We Are the Pancake People

Yes, I realize that I am using the Internet to write the following.

The Internet "pulverizes attention, the scarcest of all resources, and stuffs the mind with trivia. Our texting, IM-ing, iPhoning, Twittering, computer-assisted selves—or self-assisted computing networks—are so easily diverted that our very mode of everyday thought has changed, changed utterly, degraded from “calm, focused, undistracted” linearity into “a new kind of mind that wants and needs to take in and dole out information in short, disjointed, often overlapping bursts.” So thinks Nicholas Carr in his new book The Shallows: What the Internet Is Doing To Our Brains, reviewed here by Todd Gitlin. We are the "pancake people" - flat, spread thin by bits of information, with no depth.

We are a people who cannot concentrate or think straight. We are the Multi-Taskers. We are the Twittering nerve nodes. Neuroscientist David Meyer writes that multitasking "is learning to be skillful at a superficial level." The "hive mind" of the Internet and its "widespread practice of fragmentary, impersonal communication has demeaned interpersonal interaction." Surely there are socio-cultural ramifications of the pancake life, and Carr presents them to us.

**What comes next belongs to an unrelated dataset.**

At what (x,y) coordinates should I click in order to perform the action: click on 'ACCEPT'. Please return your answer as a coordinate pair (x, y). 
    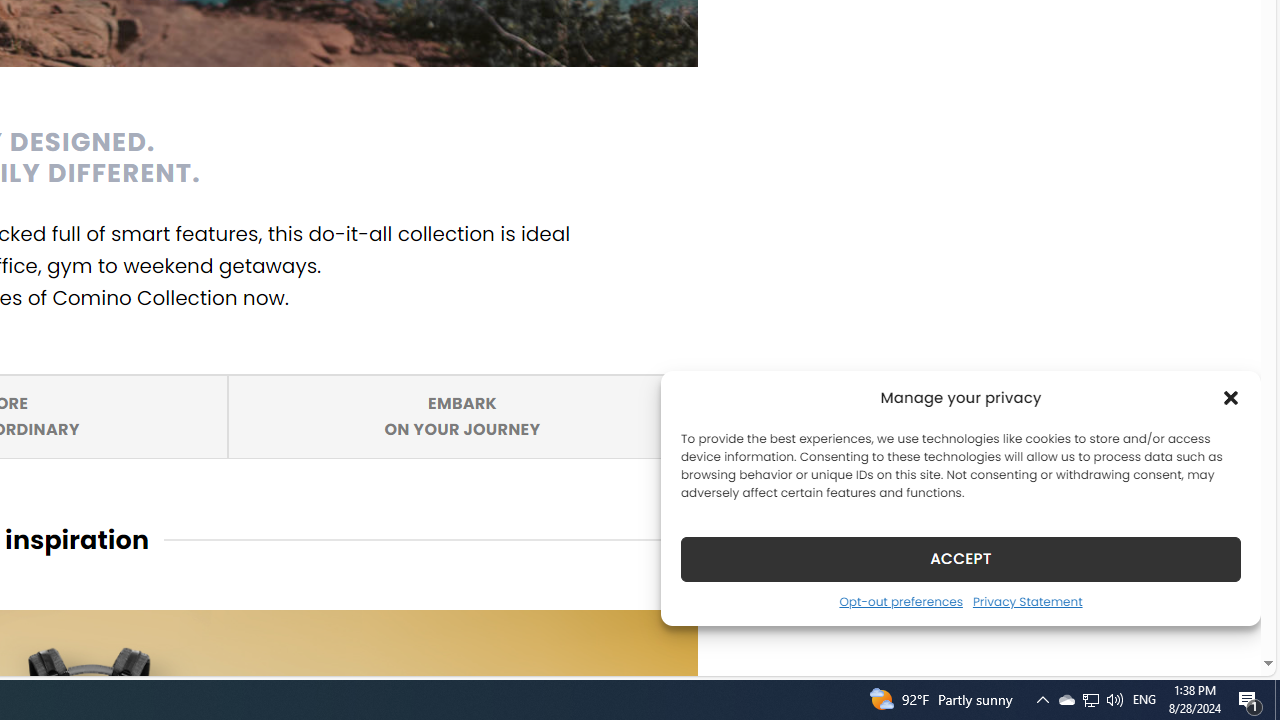
    Looking at the image, I should click on (961, 558).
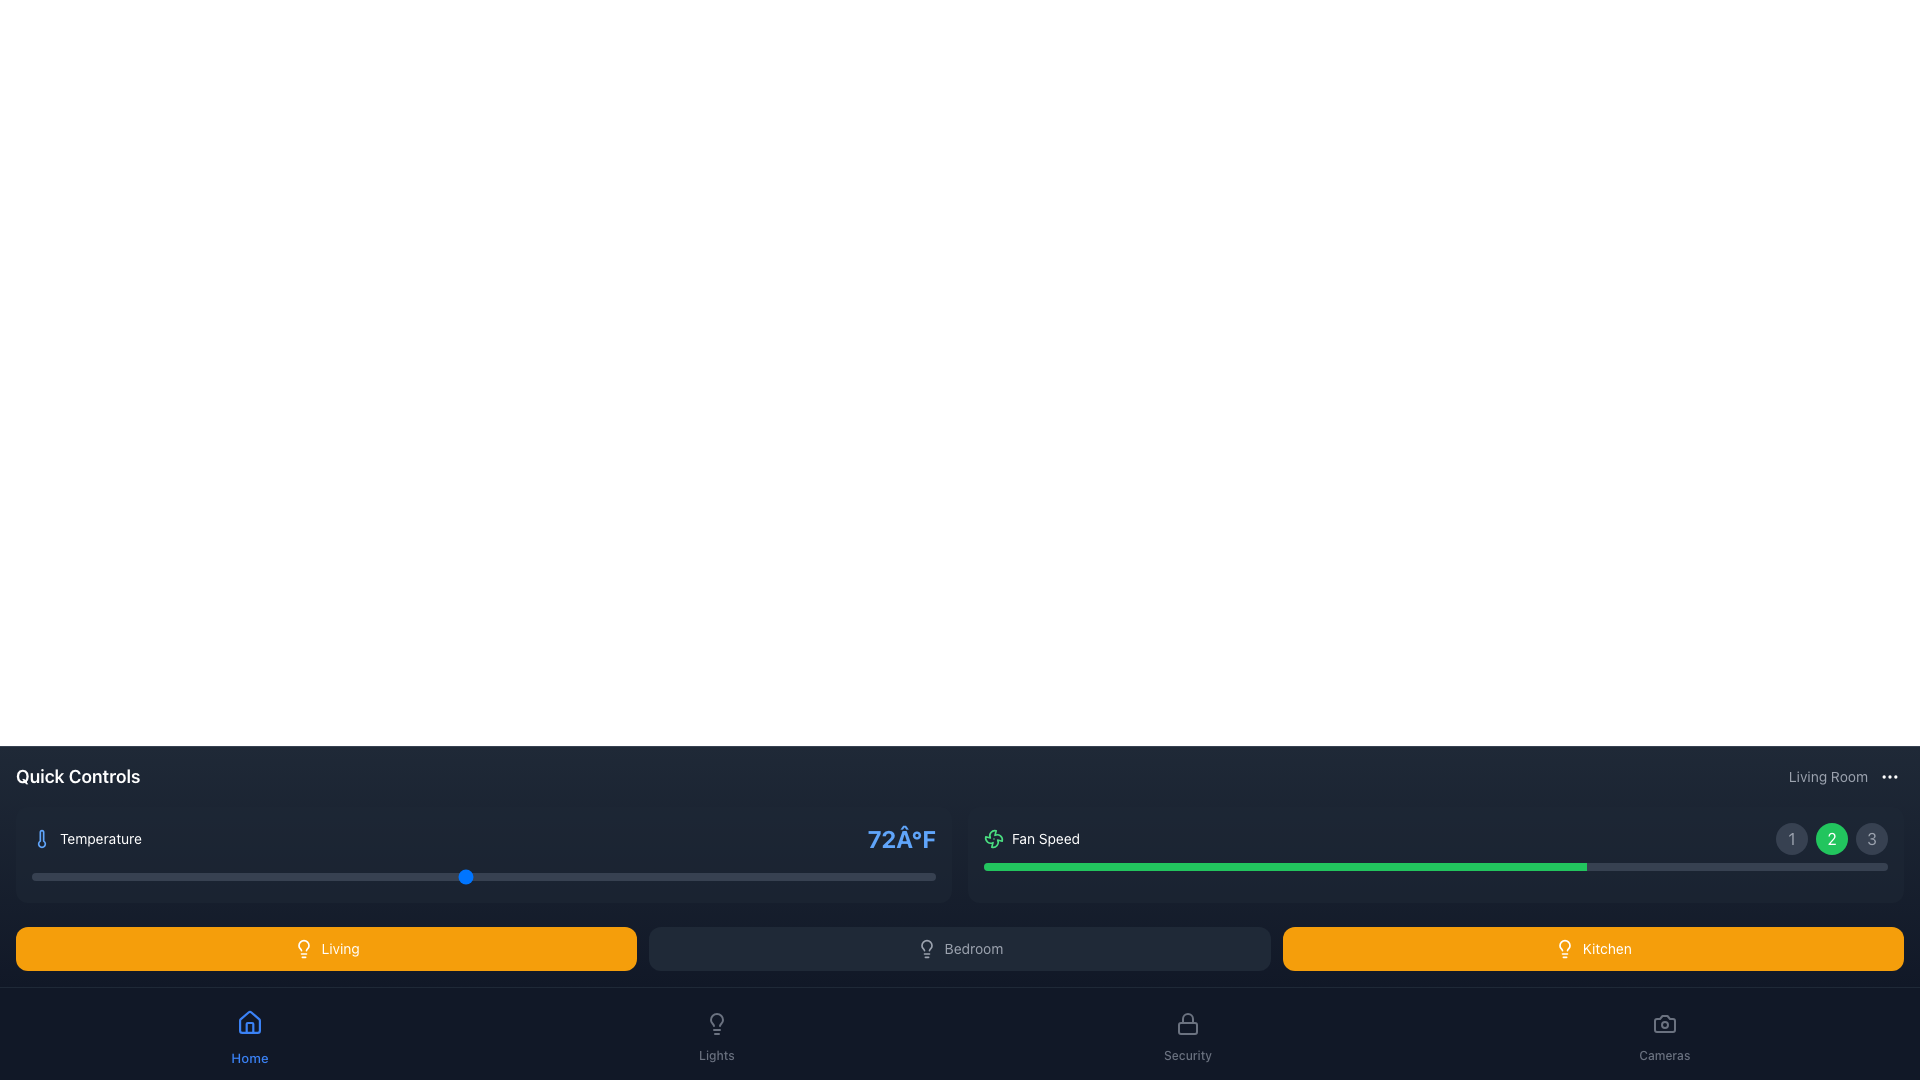 The height and width of the screenshot is (1080, 1920). What do you see at coordinates (790, 875) in the screenshot?
I see `the temperature` at bounding box center [790, 875].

I have banned laptops and texting in my philosophy classes. Since I love teaching, and love seeing students learn, and because Kant's Critique of Pure Reason cannot be tweeted, I confront the pancake people in the hope of morphing one of them into an oak tree. As Gitlin concludes, "The arts of contemplation have been hard to practice for centuries, but that is no reason to make them any harder."